Ellensburg Daily Record – 11 Jul 1956
Source: Blackwood on Bridge
South dealer Neither side vulnerable
2 spades = strong
When-you have-a-choice-of-plays, do you sometimes arrive at a quick conclusion that it makes no difference which one you choose? Such a conclusion is seldom correct. Often the advantage of one play over another is hard to see. But it pays in make a good try at diagnosing each situation as it comes up with the thought in mind that your decision WILL make a difference in the final result.
There are problems of this kind peculiar to each of the four positions at the table. In the following series of columns I want to show you a few problems of third hand—that is, the third player to play to a trick.
Even at the first trick, third hand has a few advantages the opening leader did not have, he has had a chance to look at the dummy and also to see two cards which have already been played. Of course there is one player (declarer) who will play to the trick after him. He must be alert to capitalize on what he can see. He cannot afford to be careless or to depend on old, worn-out maxims for his decisions.
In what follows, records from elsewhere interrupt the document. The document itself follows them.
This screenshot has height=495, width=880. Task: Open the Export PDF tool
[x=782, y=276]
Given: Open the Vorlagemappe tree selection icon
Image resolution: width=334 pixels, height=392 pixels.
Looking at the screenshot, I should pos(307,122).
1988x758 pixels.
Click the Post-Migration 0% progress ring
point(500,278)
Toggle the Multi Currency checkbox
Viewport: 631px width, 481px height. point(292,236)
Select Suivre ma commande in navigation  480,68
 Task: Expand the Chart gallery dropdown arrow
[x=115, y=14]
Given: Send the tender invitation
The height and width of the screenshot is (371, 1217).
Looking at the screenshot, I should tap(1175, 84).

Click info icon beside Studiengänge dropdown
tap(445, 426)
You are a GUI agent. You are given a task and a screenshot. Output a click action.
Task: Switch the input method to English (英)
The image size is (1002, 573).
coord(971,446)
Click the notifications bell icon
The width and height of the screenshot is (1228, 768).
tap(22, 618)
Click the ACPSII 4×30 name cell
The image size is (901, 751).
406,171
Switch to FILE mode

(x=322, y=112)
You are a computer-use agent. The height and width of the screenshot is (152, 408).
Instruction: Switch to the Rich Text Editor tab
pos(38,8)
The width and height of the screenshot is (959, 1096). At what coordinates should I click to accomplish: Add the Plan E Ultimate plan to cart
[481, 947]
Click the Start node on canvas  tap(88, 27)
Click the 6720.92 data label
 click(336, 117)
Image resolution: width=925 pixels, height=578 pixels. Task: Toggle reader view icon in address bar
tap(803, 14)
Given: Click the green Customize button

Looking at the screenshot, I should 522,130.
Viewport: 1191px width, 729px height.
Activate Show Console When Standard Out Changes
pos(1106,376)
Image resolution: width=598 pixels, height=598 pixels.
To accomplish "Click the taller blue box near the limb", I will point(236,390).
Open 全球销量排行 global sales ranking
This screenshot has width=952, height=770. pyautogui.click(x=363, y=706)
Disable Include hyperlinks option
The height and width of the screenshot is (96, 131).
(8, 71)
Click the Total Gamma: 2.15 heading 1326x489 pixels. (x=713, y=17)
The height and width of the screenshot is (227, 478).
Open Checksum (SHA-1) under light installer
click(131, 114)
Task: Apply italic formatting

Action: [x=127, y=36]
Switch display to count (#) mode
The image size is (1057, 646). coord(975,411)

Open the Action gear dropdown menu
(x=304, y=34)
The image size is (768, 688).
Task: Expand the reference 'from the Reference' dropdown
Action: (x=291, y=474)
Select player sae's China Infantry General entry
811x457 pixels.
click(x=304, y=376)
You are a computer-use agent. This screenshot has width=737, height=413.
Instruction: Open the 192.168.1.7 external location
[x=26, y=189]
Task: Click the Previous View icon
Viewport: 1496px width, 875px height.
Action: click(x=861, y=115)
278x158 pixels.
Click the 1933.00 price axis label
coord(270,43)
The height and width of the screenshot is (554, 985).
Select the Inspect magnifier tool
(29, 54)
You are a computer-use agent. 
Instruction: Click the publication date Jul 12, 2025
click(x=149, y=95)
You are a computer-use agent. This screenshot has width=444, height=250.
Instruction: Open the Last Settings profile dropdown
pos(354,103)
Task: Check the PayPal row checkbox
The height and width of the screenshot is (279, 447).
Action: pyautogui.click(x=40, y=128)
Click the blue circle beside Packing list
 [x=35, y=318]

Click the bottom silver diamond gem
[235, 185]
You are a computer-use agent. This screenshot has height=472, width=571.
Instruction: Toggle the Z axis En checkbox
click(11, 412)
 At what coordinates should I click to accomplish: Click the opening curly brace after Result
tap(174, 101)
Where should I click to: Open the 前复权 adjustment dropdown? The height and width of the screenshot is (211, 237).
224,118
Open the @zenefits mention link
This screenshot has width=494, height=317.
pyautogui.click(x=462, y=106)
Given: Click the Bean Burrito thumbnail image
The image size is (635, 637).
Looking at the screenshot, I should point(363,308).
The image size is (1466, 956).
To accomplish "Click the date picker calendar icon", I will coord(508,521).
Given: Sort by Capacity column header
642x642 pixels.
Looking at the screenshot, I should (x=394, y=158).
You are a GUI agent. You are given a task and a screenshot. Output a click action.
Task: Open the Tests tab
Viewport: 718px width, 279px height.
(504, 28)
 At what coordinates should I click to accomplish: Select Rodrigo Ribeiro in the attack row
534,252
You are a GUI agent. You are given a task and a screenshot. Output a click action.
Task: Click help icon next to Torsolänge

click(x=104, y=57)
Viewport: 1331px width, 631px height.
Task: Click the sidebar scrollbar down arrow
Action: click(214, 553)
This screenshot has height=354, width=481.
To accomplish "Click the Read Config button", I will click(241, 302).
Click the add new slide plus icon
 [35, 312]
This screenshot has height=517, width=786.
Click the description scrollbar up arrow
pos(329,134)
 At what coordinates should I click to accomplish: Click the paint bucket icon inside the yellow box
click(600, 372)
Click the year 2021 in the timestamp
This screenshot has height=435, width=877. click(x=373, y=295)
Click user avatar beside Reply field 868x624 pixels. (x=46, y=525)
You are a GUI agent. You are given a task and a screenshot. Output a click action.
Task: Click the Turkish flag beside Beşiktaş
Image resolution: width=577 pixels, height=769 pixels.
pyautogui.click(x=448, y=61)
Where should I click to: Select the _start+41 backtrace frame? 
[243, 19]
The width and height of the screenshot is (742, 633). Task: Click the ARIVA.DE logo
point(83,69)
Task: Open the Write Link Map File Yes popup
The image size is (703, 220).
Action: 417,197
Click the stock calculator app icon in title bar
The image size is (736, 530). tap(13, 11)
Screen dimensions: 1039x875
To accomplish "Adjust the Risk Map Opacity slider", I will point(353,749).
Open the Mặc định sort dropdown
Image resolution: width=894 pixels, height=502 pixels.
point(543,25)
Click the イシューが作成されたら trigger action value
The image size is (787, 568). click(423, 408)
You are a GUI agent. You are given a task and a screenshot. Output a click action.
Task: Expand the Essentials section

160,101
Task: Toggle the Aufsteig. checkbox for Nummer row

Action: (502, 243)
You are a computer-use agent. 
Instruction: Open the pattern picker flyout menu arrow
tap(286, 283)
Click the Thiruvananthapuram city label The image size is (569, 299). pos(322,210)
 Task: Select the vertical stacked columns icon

Look at what happened to Mr. Abel in today’s deal. Mrs. Keen opened a small trump and he automatically played his queen (third hand high, you know). Mr. Dale won, cashed his ace and king of hearts and ruffed a heart on the board.
He returned to his hand with the ace of clubs and ruffed his last heart. Note that Mr. Abel was powerless to overruff.
Getting along much better than he had expected, Mr. Dale now led a diamond to his king, losing to the ace. A club was returned and he ruffed, picked up the out-standing trumps, cashed the queen of diamonds and made his contract.
He had won two hearts, a diamond, a club and no less than six trump.
What did Mr. Abel think he would gain by going up with the queen of spades at trick one? Did he think his partner had led from three trumps to the jack? Extremely unlikely on the bidding . . . Did he think she had led from the king doubleton of trumps? Extremely unlikely on ordinary common sense.
If he had played small, he could have overruffed dummy on the fourth lead of hearts and after that Mr. Dale would have found the going much too tough to bring in 10 tricks.